Risky example: reflecting user input into a custom header

// ❌ Risky: username reflected into a custom header without sanitization
module.exports = {
  customAction: async (ctx) => {
    const { username } = ctx.request.body; // user-controlled
    const authUser = await strapi.entityService.findOne('api::user.user', username);
    const basicHeader = ctx.request.headers['authorization'] || '';
    // Some logic that uses basicHeader and username
    ctx.set('X-User-Name', username); // Vulnerable to CRLF injection
    ctx.body = { ok: true };
  },
};

Secure example: sanitizing and avoiding header injection

// ✅ Secure: strip or encode CRLF characters and avoid reflecting untrusted input
const sanitizeHeaderValue = (value) => {
  if (typeof value !== 'string') return value;
  return value.replace(/[\r\n]+/g, '');
};

module.exports = {
  customAction: async (ctx) => {
    const { username } = ctx.request.body;
    const authUser = await strapi.entityService.findOne('api::user.user', { where: { username } });
    const basicHeader = ctx.request.headers['authorization'] || '';

    const safeUsername = sanitizeHeaderValue(username);
    // Only use safeUsername for non-header purposes, e.g., logging
    strapi.log.debug(`Processing user: ${safeUsername}`);

    // Do not set headers with untrusted input; if you must, sanitize rigorously
    ctx.set('X-Request-Status', 'processed');
    ctx.body = { ok: true };
  },
};

Additionally, ensure that any custom authentication middleware or plugins that integrate with Strapi’s auth layer do not concatenate user input into headers. Use framework-provided mechanisms for session management and avoid setting cookies or redirects based on raw user input. When using middleBrick’s CLI to scan strapi endpoints with Basic Auth, you can run middlebrick scan <url> to detect header-splitting issues and then apply the above patterns to close the gap.
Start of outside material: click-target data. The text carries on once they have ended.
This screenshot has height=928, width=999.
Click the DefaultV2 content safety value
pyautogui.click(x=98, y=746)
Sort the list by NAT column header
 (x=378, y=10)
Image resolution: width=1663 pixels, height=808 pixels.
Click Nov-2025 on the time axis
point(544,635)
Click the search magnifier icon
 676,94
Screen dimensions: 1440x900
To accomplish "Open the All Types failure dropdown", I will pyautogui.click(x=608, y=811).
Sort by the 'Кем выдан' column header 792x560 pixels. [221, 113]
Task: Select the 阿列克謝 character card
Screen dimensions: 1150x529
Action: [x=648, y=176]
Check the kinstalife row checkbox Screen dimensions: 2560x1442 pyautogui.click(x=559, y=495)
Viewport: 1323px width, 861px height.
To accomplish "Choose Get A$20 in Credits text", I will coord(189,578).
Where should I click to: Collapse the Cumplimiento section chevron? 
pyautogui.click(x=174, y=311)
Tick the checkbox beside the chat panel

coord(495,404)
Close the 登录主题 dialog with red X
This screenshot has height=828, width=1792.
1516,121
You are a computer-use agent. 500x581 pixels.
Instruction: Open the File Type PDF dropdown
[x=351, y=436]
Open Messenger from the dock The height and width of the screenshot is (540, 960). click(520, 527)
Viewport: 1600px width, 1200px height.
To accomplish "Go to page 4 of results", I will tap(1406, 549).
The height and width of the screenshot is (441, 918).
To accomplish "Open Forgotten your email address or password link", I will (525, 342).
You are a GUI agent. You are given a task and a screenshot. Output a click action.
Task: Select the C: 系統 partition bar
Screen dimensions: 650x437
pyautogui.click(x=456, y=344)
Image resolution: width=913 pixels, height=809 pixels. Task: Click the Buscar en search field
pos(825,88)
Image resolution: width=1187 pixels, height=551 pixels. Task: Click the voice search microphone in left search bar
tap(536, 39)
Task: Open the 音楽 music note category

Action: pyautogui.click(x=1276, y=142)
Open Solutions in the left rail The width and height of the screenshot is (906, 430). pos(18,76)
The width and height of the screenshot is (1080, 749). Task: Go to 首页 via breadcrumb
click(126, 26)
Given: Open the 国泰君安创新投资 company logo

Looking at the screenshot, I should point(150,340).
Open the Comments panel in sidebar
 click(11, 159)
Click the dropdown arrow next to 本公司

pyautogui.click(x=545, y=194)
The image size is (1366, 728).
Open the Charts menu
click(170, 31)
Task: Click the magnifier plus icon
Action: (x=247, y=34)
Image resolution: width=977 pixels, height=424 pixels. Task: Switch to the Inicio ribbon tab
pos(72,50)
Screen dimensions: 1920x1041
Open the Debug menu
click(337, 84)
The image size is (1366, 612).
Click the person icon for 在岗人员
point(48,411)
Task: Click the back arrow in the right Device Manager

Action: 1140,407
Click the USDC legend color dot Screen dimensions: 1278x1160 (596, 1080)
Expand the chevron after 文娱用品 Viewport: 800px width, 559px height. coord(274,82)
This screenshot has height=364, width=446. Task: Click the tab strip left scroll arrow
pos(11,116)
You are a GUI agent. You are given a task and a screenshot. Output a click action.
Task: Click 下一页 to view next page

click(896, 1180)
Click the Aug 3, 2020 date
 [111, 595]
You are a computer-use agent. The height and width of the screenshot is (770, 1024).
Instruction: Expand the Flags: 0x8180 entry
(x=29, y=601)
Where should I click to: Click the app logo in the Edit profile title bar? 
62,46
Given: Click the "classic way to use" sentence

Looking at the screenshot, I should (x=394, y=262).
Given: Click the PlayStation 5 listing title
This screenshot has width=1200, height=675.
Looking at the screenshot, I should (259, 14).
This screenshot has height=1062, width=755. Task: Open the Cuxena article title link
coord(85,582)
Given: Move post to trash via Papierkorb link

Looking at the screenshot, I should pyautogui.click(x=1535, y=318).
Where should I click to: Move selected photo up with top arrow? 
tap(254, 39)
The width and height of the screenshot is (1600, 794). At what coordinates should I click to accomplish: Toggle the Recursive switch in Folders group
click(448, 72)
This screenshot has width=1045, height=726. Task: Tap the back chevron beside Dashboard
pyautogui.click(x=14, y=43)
If your workflow involves CI/CD, the middleBrick GitHub Action can add API security checks and fail builds if a high-severity Crlf Injection finding appears. This helps catch regressions before deployment while keeping your pipeline aligned with frameworks like OWASP API Top 10 and compliance mappings such as PCI-DSS and SOC2.

Frequently Asked Questions

Can Crlf Injection be exploited even when Basic Auth credentials are correct?
Yes. Correct credentials authenticate the request, but if the application reflects user input into headers without sanitization, an attacker can still inject additional header lines after authentication, potentially manipulating redirects, cookies, or other header-sensitive logic.
Does middleBrick fix Crlf Injection findings automatically?
No. middleBrick detects and reports Crlf Injection with severity, evidence, and remediation guidance. It does not modify code or block requests; developers must apply fixes such as input validation and header value sanitization.